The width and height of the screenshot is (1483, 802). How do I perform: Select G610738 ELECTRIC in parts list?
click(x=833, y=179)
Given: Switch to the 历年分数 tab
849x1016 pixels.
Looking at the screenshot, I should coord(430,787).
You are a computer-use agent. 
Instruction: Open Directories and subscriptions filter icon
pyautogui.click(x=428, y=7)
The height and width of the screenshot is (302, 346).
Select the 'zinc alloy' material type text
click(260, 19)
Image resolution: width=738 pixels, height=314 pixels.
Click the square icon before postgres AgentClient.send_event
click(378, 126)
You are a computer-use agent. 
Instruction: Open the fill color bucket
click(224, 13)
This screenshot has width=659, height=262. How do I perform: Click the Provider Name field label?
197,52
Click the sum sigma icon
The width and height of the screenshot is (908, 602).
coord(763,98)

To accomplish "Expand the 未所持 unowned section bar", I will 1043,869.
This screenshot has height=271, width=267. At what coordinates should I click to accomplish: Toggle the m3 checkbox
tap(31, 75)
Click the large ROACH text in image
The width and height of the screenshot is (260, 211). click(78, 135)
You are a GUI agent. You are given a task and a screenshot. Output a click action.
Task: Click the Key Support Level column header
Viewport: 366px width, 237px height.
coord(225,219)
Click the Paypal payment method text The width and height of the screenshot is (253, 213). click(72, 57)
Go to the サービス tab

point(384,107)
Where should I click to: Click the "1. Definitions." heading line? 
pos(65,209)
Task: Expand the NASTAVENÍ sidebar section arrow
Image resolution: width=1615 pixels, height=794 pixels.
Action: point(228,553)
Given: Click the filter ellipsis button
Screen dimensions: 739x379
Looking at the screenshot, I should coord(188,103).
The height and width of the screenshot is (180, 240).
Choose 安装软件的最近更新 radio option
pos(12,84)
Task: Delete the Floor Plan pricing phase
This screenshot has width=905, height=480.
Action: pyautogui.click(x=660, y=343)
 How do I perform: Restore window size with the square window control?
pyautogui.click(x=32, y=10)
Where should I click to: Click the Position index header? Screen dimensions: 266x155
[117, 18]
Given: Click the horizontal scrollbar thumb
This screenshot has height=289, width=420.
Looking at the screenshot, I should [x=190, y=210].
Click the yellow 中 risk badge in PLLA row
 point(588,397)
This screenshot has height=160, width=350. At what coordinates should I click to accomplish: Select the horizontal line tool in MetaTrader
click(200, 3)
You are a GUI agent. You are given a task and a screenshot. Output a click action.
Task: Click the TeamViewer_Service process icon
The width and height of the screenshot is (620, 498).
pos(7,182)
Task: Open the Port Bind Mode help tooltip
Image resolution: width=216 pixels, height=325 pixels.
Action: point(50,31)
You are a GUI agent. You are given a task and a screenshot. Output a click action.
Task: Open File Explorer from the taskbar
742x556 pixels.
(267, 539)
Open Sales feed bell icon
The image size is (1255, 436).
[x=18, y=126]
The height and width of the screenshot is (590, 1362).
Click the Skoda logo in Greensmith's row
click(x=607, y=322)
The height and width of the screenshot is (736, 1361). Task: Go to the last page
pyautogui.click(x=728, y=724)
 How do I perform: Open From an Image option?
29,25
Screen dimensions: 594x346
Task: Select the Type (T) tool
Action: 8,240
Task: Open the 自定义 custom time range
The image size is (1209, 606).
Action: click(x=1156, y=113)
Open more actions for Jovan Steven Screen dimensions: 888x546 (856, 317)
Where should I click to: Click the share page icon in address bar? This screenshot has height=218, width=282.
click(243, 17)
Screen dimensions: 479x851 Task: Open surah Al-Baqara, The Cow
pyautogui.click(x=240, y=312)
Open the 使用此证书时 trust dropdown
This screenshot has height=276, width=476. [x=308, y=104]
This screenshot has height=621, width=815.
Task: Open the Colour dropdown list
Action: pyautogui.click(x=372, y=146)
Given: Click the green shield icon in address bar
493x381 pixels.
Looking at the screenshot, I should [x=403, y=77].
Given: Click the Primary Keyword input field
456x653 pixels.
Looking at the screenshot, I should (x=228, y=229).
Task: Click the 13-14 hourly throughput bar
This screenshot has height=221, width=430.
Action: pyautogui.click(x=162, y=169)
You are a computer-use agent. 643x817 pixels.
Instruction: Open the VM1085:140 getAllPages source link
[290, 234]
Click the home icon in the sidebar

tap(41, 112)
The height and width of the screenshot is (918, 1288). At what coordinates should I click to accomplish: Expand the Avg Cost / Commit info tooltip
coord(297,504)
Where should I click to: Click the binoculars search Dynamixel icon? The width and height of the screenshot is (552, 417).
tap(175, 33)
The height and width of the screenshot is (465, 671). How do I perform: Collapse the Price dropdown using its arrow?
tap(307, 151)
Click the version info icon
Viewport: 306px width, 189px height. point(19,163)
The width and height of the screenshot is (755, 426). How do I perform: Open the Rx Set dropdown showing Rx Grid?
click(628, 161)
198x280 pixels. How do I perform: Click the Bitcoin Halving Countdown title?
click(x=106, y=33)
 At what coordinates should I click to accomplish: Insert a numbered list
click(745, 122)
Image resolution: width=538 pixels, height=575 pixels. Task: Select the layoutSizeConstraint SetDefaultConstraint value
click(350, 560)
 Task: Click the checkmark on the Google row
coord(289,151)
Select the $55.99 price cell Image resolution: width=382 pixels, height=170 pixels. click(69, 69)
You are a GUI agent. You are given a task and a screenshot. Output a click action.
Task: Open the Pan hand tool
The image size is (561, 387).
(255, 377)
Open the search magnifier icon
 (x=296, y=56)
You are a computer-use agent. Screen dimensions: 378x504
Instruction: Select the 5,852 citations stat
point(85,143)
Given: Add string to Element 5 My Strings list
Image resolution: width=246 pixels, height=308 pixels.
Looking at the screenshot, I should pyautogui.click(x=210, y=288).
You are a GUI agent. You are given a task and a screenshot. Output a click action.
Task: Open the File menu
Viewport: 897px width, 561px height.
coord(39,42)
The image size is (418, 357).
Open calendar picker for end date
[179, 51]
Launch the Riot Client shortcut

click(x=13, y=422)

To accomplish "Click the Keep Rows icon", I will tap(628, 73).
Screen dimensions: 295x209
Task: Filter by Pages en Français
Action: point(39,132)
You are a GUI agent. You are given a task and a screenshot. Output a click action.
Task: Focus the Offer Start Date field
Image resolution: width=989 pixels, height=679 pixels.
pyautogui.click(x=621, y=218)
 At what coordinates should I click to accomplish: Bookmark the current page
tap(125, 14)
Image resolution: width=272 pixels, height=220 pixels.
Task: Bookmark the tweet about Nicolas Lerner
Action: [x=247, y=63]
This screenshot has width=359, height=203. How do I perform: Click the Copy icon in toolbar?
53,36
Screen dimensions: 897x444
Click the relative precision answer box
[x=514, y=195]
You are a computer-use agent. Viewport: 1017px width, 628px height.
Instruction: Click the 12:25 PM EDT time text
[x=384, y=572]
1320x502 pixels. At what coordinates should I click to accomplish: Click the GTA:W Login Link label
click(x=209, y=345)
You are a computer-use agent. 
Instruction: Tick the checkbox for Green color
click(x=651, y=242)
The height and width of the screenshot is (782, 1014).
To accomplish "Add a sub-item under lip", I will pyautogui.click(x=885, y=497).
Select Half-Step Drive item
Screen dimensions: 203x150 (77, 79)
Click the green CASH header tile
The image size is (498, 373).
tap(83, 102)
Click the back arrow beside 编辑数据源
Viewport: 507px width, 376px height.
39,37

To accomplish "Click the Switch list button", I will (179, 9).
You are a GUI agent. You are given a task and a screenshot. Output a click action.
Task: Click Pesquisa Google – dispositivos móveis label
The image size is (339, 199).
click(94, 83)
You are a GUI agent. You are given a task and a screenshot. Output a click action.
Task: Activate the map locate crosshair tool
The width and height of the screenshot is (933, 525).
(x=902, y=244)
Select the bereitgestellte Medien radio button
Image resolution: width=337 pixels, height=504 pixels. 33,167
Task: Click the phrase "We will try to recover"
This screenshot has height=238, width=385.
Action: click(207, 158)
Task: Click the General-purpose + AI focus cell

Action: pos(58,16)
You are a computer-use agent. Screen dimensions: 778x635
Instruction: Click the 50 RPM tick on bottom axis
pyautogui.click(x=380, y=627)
----------------------------------------
What you return should be exactly the lines above, starting at the one with "Click the large ROACH text in image" and ending at the one with "Task: Open File Explorer from the taskbar", and nothing else.

== ANSWER FOR THIS EXERCISE ==
Click the large ROACH text in image
The width and height of the screenshot is (260, 211). click(78, 135)
You are a GUI agent. You are given a task and a screenshot. Output a click action.
Task: Click the Key Support Level column header
Viewport: 366px width, 237px height.
coord(225,219)
Click the Paypal payment method text The width and height of the screenshot is (253, 213). click(72, 57)
Go to the サービス tab

point(384,107)
Where should I click to: Click the "1. Definitions." heading line? 
pos(65,209)
Task: Expand the NASTAVENÍ sidebar section arrow
Image resolution: width=1615 pixels, height=794 pixels.
Action: point(228,553)
Given: Click the filter ellipsis button
Screen dimensions: 739x379
Looking at the screenshot, I should coord(188,103).
The height and width of the screenshot is (180, 240).
Choose 安装软件的最近更新 radio option
pos(12,84)
Task: Delete the Floor Plan pricing phase
This screenshot has width=905, height=480.
Action: pyautogui.click(x=660, y=343)
 How do I perform: Restore window size with the square window control?
pyautogui.click(x=32, y=10)
Where should I click to: Click the Position index header? Screen dimensions: 266x155
[117, 18]
Given: Click the horizontal scrollbar thumb
This screenshot has height=289, width=420.
Looking at the screenshot, I should [x=190, y=210].
Click the yellow 中 risk badge in PLLA row
 point(588,397)
This screenshot has height=160, width=350. At what coordinates should I click to accomplish: Select the horizontal line tool in MetaTrader
click(200, 3)
You are a GUI agent. You are given a task and a screenshot. Output a click action.
Task: Click the TeamViewer_Service process icon
The width and height of the screenshot is (620, 498).
pos(7,182)
Task: Open the Port Bind Mode help tooltip
Image resolution: width=216 pixels, height=325 pixels.
Action: point(50,31)
You are a GUI agent. You are given a task and a screenshot. Output a click action.
Task: Open File Explorer from the taskbar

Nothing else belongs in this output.